L'Islande a affirmé vendredi qu'il n'y avait "aucun fondement juridique ni scientifique" aux sanctions envisagées par les États-Unis à cause de ses campagnes de chasse à la baleine.

Le ministère américain de l'Intérieur, chargé des questions environnementales, avait indiqué la veille au président Barack Obama que l'Islande violait la Convention sur le commerce international des espèces de faune et de flore sauvages menacées d'extinction (CITES), ouvrant la voie à d'éventuelles sanctions économiques.

"C'est une déception", a déclaré dans un communiqué le ministre islandais de la Pêche, Sigurdur Ingi Johannsson.

"Il n'y a aucun fondement juridique ni scientifique à des mesures américaines contre la chasse à la baleine islandaise. Il est clair que cette chasse est légale et que le commerce international de produits dérivés de la baleine est conforme aux engagements internationaux", a-t-il ajouté.

L'Islande et la Norvège sont les deux pays qui défient ouvertement la Commission baleinière internationale (CBI) qui a décrété un moratoire sur la chasse à la baleine à des fins commerciales.
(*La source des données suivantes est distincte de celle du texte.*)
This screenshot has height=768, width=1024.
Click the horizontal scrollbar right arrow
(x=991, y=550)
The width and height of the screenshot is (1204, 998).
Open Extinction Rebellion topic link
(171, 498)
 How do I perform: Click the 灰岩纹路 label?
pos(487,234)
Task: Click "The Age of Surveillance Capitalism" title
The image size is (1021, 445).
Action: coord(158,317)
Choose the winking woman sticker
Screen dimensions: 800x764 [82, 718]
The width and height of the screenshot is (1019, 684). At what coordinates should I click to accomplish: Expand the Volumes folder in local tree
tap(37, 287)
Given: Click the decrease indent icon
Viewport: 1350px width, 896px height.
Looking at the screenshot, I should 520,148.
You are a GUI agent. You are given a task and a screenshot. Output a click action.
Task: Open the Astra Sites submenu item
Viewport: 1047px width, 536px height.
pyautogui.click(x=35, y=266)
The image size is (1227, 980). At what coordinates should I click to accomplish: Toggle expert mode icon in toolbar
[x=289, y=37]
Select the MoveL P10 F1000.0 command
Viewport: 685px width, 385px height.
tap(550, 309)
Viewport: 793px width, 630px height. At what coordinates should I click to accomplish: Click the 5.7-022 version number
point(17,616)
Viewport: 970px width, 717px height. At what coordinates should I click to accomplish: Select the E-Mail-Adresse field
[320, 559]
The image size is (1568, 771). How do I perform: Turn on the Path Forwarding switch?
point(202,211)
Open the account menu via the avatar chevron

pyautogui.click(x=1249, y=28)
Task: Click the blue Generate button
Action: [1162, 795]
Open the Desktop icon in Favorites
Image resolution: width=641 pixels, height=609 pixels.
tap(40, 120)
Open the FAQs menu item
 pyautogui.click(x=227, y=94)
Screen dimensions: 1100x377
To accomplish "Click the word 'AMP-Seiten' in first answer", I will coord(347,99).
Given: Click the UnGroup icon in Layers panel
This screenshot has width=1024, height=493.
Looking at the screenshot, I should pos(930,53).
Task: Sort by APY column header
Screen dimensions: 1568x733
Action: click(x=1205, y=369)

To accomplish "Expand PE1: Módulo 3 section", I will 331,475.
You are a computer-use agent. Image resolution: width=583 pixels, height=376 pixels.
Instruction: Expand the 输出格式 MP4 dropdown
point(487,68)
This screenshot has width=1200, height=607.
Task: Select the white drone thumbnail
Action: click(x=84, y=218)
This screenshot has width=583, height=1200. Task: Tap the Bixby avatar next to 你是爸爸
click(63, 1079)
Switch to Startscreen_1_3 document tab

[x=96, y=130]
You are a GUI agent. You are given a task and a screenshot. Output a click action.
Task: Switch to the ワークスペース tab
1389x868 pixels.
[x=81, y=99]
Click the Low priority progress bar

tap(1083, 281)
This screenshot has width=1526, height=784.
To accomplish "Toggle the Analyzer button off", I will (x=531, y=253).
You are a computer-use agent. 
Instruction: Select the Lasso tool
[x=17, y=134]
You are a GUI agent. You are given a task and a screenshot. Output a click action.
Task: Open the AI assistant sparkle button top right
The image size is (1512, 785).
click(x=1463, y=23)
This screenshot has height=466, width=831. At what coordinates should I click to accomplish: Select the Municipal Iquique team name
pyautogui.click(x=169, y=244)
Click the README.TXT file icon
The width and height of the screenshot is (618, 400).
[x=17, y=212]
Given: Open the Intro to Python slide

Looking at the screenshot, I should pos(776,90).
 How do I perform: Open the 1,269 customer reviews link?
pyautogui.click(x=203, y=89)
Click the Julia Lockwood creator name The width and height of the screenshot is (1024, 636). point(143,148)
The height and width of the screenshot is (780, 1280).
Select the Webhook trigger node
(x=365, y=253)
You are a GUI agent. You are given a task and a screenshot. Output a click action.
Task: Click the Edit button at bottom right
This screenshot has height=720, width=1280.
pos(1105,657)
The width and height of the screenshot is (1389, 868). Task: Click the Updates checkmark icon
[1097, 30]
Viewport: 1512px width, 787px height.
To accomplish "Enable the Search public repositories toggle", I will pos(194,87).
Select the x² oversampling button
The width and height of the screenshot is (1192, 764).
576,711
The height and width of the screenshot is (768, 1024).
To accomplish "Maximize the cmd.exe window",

Un troisième, le Japon, dit chasser la baleine à des fins scientifiques, ce qui lui vaut d'être poursuivi devant la Cour internationale de Justice de La Haye.

Tandis que Reykjavik estime harponner un nombre raisonnable d'animaux, Washington l'accuse d'avoir "provoqué la quasi-extinction" du rorqual commun, deuxième mammifère marin le plus grand.

L'Islande a contre-attaqué vendredi en dénonçant la chasse à la baleine boréale pratiquée par les peuples indigènes de l'Alaska.

"Des documents scientifiques montrent que la chasse islandaise au rorqual n'est pas moins durable que celle par les États-Unis de la baleine boréale, et les autorités américaines sont donc en contradiction avec elles-mêmes quand elles critiquent la chasse islandaise", a affirmé M. Johannsson.

M. Obama a 60 jours pour décider d'imposer ou non des sanctions.

En 2011, saisi par le département du Commerce, il avait écarté de telles sanctions, s'engageant à la place à soulever la question à chaque contact avec le gouvernement islandais.